We've had several such winters since the 1960s, when the metaphor of the computer as an electronic brain first fell apart. Mostly they passed unnoticed outside the world of IT companies and academics. The coming winter will be different, largely because the preceding heatwave was so pervasive. We may not have noticed it, but most people reading this piece will have made use of some product or service categorised (misleadingly) as AI over the past couple of years. Generative AI systems based on large language models are a genuine breakthrough. 

Winter's coming, nonetheless - partly as a natural reaction to the hype. Investors are already expressing returns about the prospect of returns on the colossal investment in AI - predicted to reach $1 trillion a year by 2027; a mania likened by some to the dotcom bubble and even Britain's railway mania of the 1840s. Meanwhile, there are signs that the apparently exponential growth in the technology's abilities has limits. See, for example, the interesting paper in Nature suggesting that as the data on which such systems are trained is increasingly itself created by generative AI, the language model will collapse in a feedback loop of inbred gibberish. 

This phenomenon comes on top of the already familiar limits imposed by the exhaustion of sources of training data - not least when it comes to law - and the environmental impact of the vast server farms needed to keep generative AI systems ticking over. 

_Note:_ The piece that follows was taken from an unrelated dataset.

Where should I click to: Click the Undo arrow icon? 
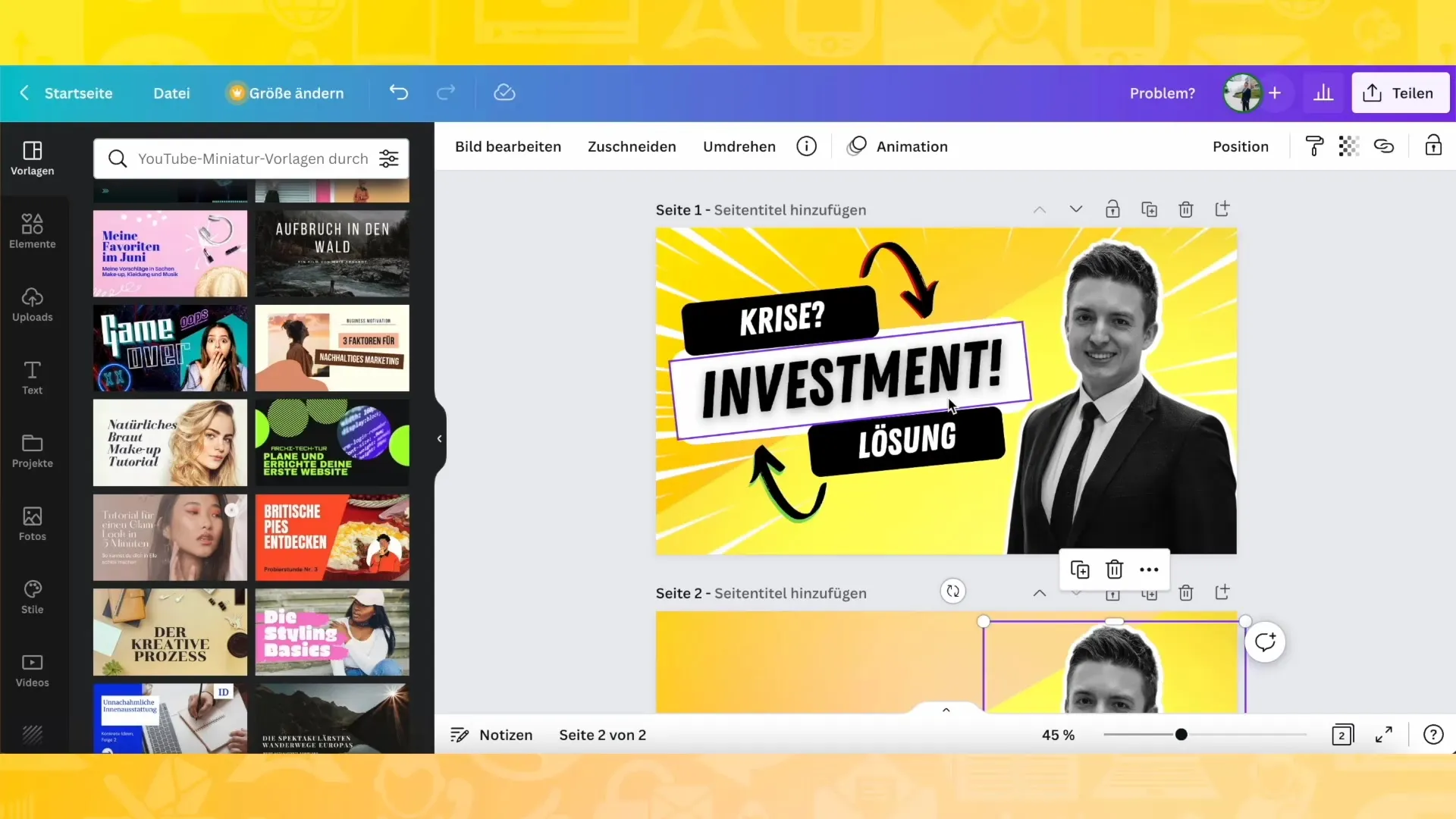tap(398, 93)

None of these factors, however, is curbing governments' enthusiasm for legislation in this area. The EU's AI Act, which came into force last month, introduces a risk-based framework for governance, has received a surprisingly warm welcome. 'It creates a more robust legal framework for businesses to work within going forward,' says one expert, David Dumont, partner at international firm Hunton Andrews Kurth.

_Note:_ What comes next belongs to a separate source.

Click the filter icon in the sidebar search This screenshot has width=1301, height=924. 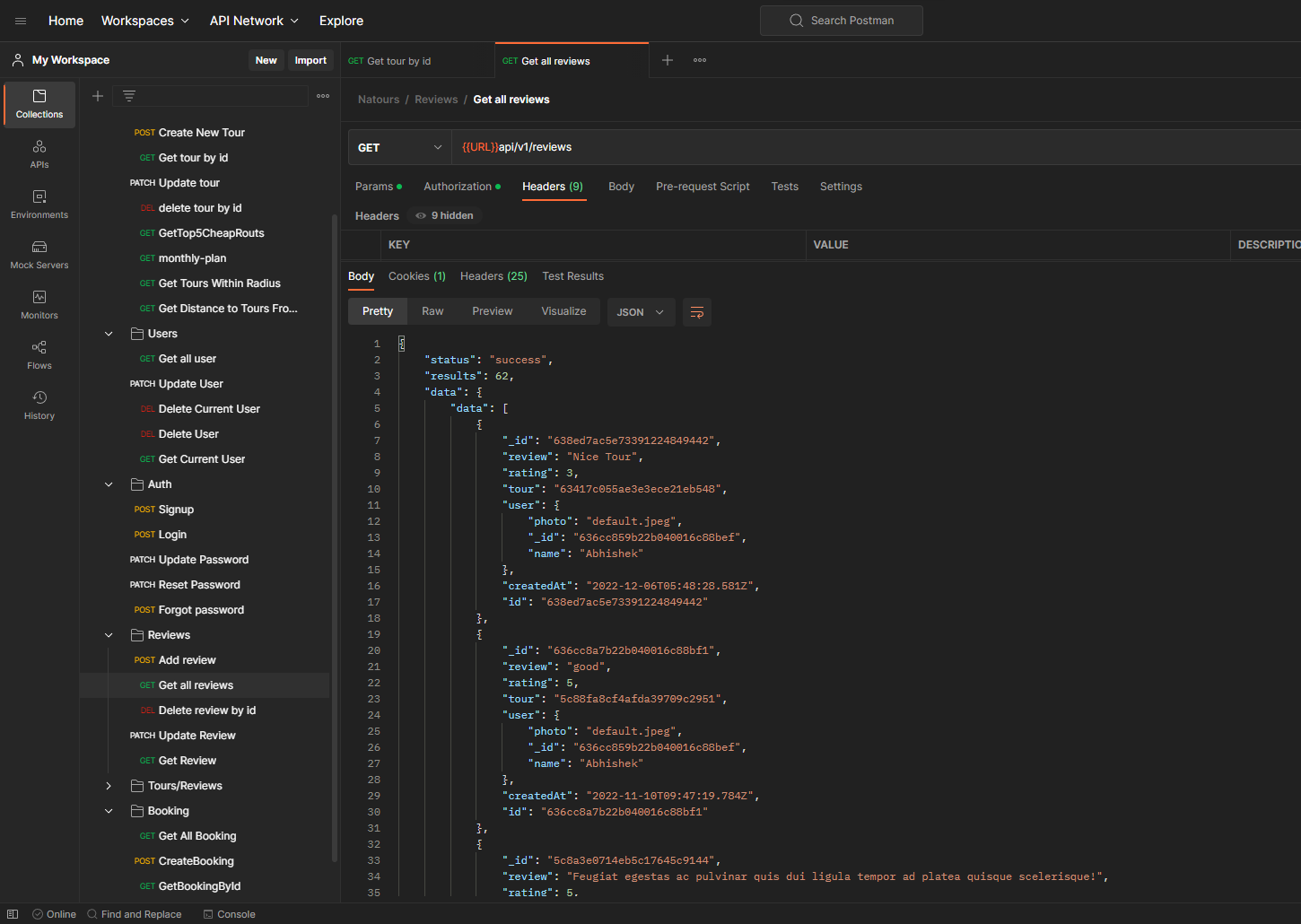coord(128,95)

The measure is even name-checked in the American Bar Association's new report on AI, which notes approvingly that under the act 'developers must take steps to mitigate risks, ensure high-quality datasets, document their systems and have meaningful human oversight'. Whether this governance framework stimulated or hampers development remains to be seen, however. 

Now, after an admittedly slow start, legislators in the US are baring their teeth. Last year's surprise announcement of a federal executive order on the 'safe, secure and trustworthy development and use of artificial intelligence' was followed by action at state level, with at least a dozen jurisdictions drawing up measures: Utah, for example, imposes transparency obligations on the use of generative AI. This month, all eyes are on California, where legislators are considering a 'Safe and Secure Innovation for Frontier Artificial Intelligence Models Act' which would requires developers to conduct rigorous safety testing and, critics say, impose draconian open-ended liabilities on the downstream use of AI products.

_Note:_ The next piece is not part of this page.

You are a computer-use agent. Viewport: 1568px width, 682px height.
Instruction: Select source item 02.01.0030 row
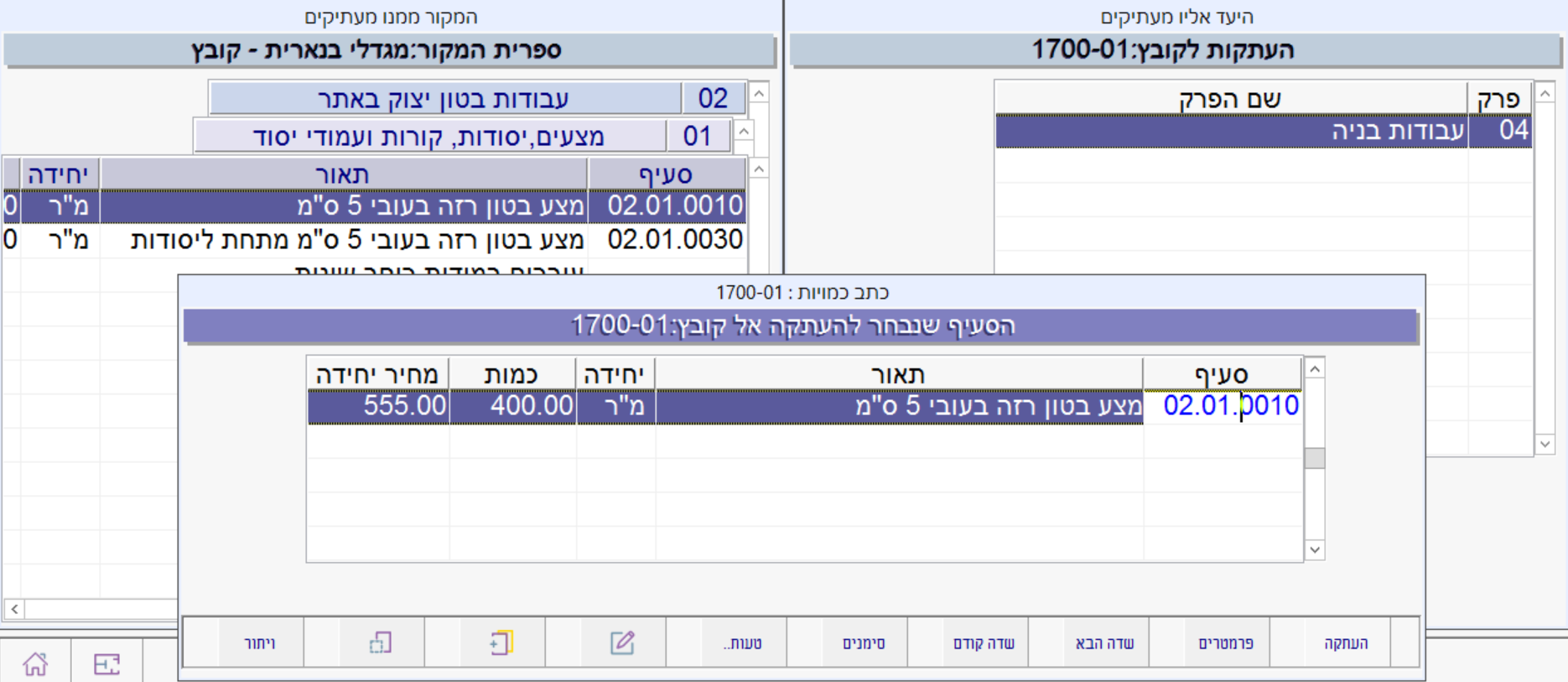click(x=419, y=241)
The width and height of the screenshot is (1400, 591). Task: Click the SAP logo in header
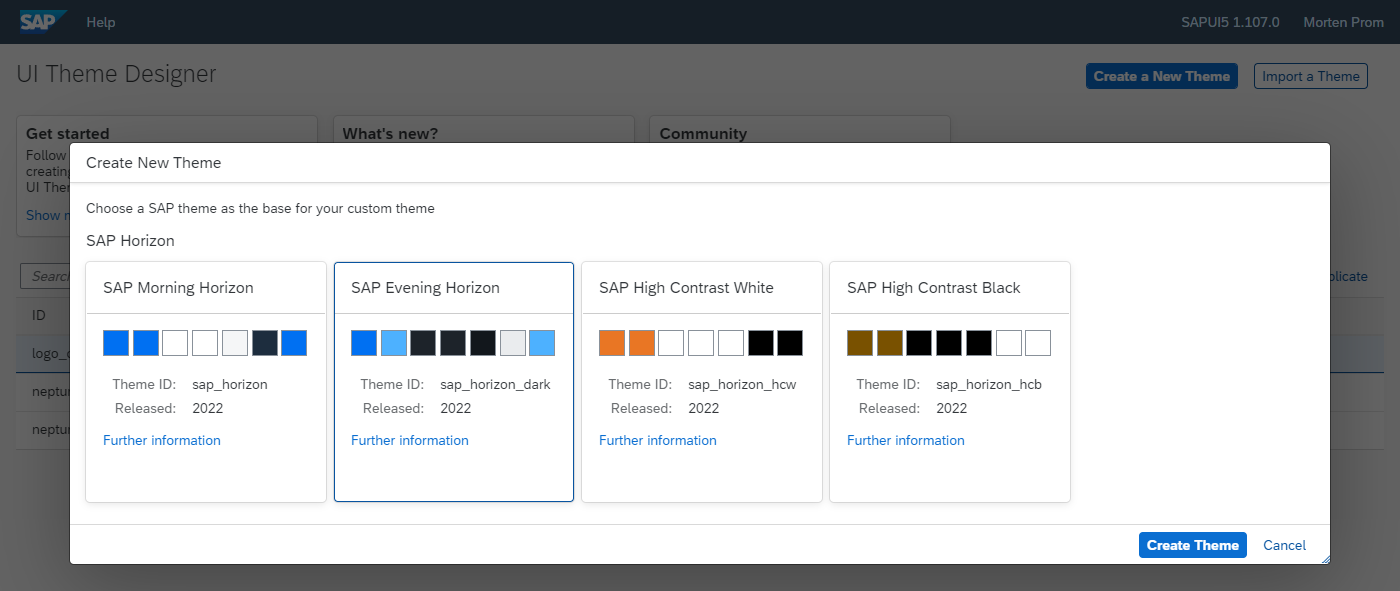point(43,22)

Industry groups say the measure would stifle innovation, handing China the lead on AI development. Supporters, including legal scholar Lawrence Lessig, say that as the home of top AI firms, California should take the lead in regulating the technology.  'There are fewer regulations on AI systems that could pose catastrophic risks than on sandwich shops or hairdressers,' Lessig and three other leading academic experts wrote this week. 

Where does this leave the UK? The last government promised a 'pro innovation' approach to AI regulation, drawing an implicit contrast with that of the EU. So far, Labour seems to share its outlook, with chancellor Rachel Reeves enthusing about AI's 'potential to grow a more productive economy, create good jobs across the country and deliver the excellent public services that people deserve'. The government last month appointed tech entrepreneur Matt Clifford to draw up an 'AI Opportunities Action Plan'. 

As for a governance framework, the government has committed only to 'seek to establish the appropriate legislation to place requirements on those working to develop the most powerful artificial intelligence models'. For once, procrastination looks like a good policy. Especially with winter coming.